Analysis of the amount of oxygen and carbon dioxide suggested the bees were somehow managing to take the oxygen out of the water.

Experts now think that the queen traps a bubble of air around herself and breathes in the oxygen using tiny tubes on her abdomen called spiracles.

As the oxygen depletes in the air bubble, more is pulled in from the water outside through diffusion, while carbon dioxide is expelled.

This bubble technique is known as physical gill and it is used by several insects for breathing underwater.

“We now know they exchange gases,” said Professor Charles Darveau, of the Department of Biology at the University of Ottawa.

“It appears substantial enough that they likely need what’s called a physical gill: air trapped at the surface of the animal, which they can use to breathe through their tracheal system and replenish oxygen from the water.”

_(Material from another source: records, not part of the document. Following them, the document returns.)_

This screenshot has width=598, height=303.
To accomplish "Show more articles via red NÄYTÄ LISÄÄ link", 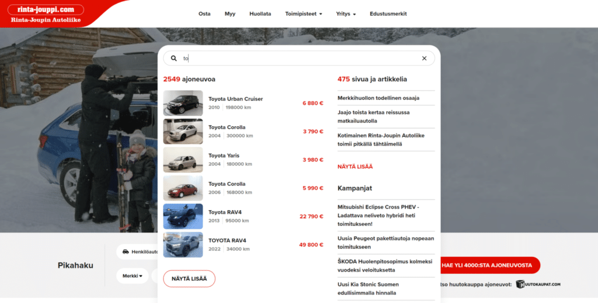I will (x=355, y=166).
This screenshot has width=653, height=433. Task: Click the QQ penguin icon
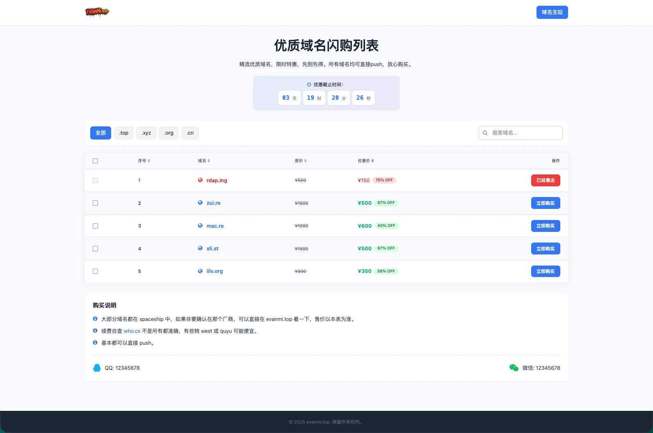pos(97,368)

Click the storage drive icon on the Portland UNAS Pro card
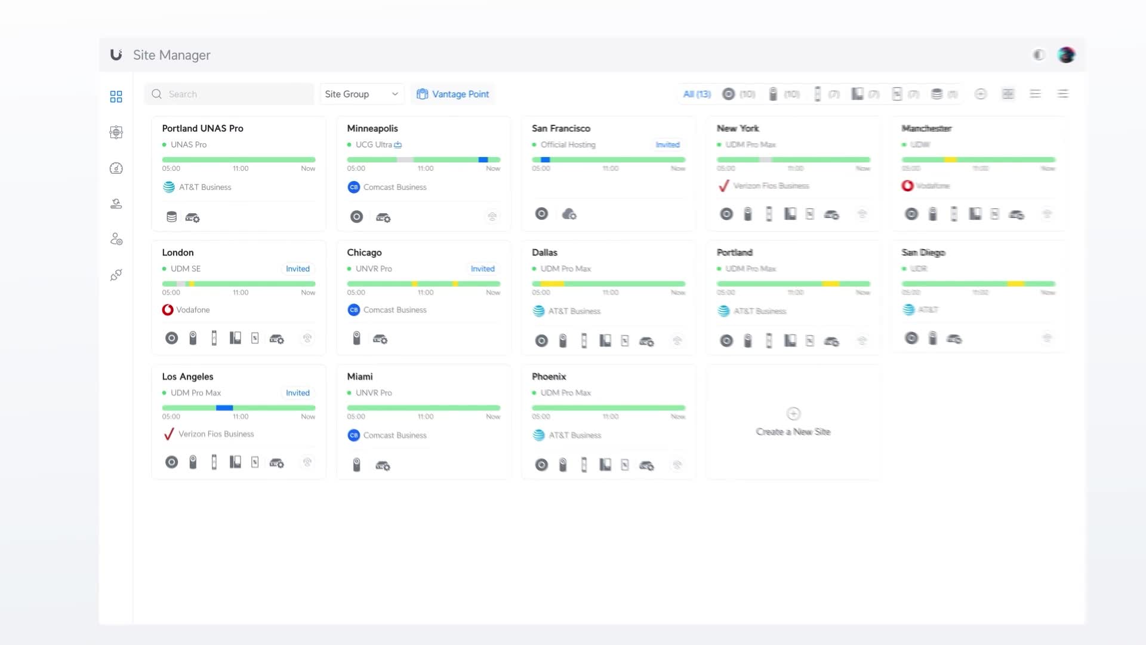pyautogui.click(x=171, y=217)
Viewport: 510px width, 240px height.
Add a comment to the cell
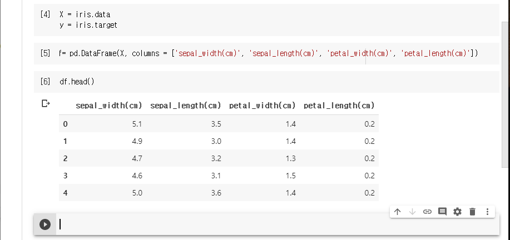pos(442,212)
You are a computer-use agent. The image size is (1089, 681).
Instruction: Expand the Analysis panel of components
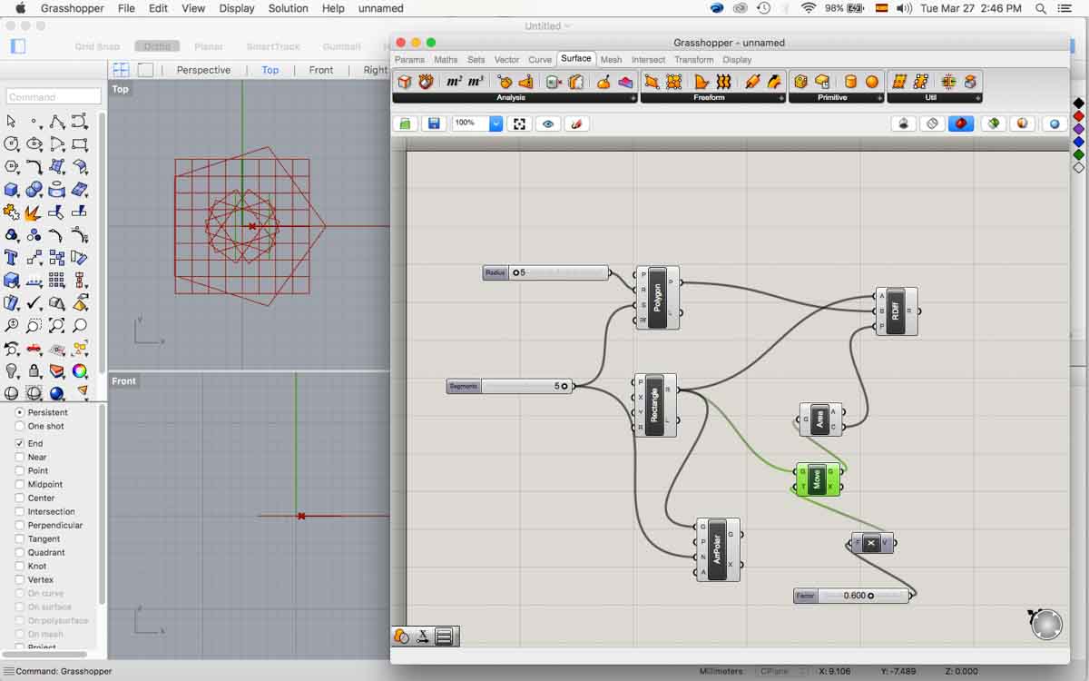633,98
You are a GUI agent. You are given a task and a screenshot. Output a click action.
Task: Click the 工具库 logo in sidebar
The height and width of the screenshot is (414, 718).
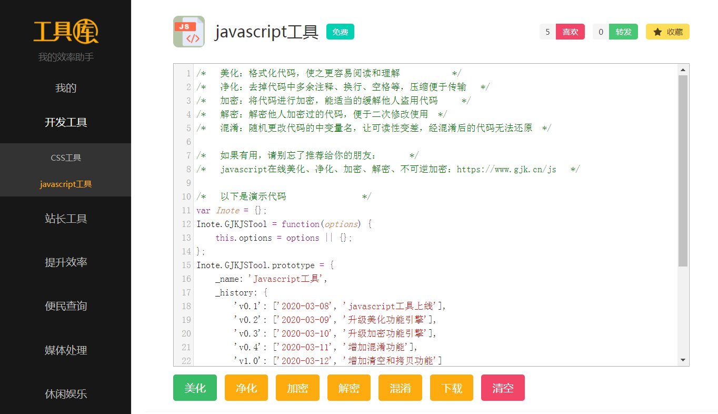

Scientists originally thought that the bumblebee queens may have closed their breathing holes and relied on air left inside their body to survive.

But the experiments showed that they were actually using oxygen in the water.

Scientists think that bees may have evolved the technique to avoid dying if the ground becomes flooded while they are hibernating beneath the surface.

The technique of using an air pocket to allow breathing underwater is used most effectively by the “diving bell spider” which spins a dome shaped web balloon and then fills it with air bubbles.

When it is large enough to get inside, the spider uses it as a little submarine to embark on underwater hunting trips and also lays its eggs inside.

Diving beetles, water boatmen, backswimmers and some semi-aquatic lizards also carry a bubble of air under their wings or bodies to help them breathe underwater.

Experts said it was encouraging to know that if flooding events increase in the future, because of climate change, bumblebee queen populations would be able to survive.

The research was published in the journal Proceedings of the Royal Society B: Biological Sciences.